▸ **TASK GOAL**:
Beginning at the top of the data below, write out every line exactly until you reach the line with "1536x1024 pixels.", and include that line.

Records from a dataset
>>
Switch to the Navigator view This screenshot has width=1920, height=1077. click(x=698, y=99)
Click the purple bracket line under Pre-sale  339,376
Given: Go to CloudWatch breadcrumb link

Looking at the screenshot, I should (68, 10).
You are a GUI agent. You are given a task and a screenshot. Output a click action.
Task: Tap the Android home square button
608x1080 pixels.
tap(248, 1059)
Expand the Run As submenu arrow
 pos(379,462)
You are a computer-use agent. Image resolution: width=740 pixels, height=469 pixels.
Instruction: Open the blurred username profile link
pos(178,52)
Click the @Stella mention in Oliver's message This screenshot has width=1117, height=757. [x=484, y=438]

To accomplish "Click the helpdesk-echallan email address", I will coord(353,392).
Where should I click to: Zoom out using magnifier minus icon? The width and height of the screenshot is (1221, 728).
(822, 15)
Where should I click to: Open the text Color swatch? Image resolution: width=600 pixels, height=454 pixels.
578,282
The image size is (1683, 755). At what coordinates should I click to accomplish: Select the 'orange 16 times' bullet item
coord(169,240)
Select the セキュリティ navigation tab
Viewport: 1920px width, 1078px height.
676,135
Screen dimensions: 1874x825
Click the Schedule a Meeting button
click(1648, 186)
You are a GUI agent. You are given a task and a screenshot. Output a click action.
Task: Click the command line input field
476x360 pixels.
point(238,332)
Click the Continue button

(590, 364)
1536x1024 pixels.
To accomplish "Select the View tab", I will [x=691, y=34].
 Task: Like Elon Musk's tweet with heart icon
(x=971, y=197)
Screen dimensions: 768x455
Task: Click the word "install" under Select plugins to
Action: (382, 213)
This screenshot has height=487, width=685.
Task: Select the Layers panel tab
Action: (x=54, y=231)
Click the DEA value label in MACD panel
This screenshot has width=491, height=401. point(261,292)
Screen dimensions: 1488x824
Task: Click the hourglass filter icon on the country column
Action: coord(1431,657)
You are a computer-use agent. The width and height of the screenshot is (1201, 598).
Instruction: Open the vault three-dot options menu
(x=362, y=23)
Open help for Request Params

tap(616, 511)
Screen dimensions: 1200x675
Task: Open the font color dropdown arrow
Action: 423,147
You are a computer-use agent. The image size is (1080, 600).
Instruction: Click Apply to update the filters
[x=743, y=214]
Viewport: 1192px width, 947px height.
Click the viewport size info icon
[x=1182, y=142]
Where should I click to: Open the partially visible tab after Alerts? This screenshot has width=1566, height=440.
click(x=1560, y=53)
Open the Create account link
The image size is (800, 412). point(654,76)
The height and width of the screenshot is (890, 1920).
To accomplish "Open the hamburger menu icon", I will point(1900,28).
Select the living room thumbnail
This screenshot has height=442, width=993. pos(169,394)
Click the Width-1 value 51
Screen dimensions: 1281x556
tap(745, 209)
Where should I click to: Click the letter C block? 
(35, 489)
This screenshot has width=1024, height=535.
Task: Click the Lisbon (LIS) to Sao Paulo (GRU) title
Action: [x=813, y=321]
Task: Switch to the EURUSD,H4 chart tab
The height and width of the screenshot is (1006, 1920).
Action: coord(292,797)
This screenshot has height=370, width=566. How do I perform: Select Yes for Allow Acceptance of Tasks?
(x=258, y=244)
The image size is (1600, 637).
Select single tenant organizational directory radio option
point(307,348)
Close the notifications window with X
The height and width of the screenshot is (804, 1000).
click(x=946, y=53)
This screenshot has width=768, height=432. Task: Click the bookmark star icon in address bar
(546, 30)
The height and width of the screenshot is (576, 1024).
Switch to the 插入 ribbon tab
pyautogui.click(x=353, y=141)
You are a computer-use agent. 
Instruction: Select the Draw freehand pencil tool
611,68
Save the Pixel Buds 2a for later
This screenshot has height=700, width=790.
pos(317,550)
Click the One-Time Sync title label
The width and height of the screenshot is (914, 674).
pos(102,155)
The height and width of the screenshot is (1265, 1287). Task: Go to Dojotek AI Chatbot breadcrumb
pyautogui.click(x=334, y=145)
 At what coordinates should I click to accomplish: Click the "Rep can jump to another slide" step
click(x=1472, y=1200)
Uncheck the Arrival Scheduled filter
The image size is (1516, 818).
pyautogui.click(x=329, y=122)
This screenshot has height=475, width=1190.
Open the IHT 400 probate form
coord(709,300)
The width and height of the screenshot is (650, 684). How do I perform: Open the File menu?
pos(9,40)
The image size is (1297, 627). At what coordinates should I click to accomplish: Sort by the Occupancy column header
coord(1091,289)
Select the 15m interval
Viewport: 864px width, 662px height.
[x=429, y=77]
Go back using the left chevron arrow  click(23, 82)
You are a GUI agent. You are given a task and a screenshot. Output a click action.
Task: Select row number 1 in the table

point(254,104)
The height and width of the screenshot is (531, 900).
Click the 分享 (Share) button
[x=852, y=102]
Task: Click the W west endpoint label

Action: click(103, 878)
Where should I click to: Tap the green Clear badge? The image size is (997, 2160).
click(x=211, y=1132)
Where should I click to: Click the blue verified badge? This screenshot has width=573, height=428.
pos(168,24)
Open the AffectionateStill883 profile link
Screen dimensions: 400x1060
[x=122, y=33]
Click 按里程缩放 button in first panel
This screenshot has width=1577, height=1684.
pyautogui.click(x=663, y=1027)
<<
▸ **RESPONSE TO THE EXERCISE**:
Switch to the Navigator view This screenshot has width=1920, height=1077. click(x=698, y=99)
Click the purple bracket line under Pre-sale  339,376
Given: Go to CloudWatch breadcrumb link

Looking at the screenshot, I should (68, 10).
You are a GUI agent. You are given a task and a screenshot. Output a click action.
Task: Tap the Android home square button
608x1080 pixels.
tap(248, 1059)
Expand the Run As submenu arrow
 pos(379,462)
You are a computer-use agent. Image resolution: width=740 pixels, height=469 pixels.
Instruction: Open the blurred username profile link
pos(178,52)
Click the @Stella mention in Oliver's message This screenshot has width=1117, height=757. [x=484, y=438]

To accomplish "Click the helpdesk-echallan email address", I will coord(353,392).
Where should I click to: Zoom out using magnifier minus icon? The width and height of the screenshot is (1221, 728).
(822, 15)
Where should I click to: Open the text Color swatch? Image resolution: width=600 pixels, height=454 pixels.
578,282
The image size is (1683, 755). At what coordinates should I click to accomplish: Select the 'orange 16 times' bullet item
coord(169,240)
Select the セキュリティ navigation tab
Viewport: 1920px width, 1078px height.
676,135
Screen dimensions: 1874x825
Click the Schedule a Meeting button
click(1648, 186)
You are a GUI agent. You are given a task and a screenshot. Output a click action.
Task: Click the command line input field
476x360 pixels.
point(238,332)
Click the Continue button

(590, 364)
1536x1024 pixels.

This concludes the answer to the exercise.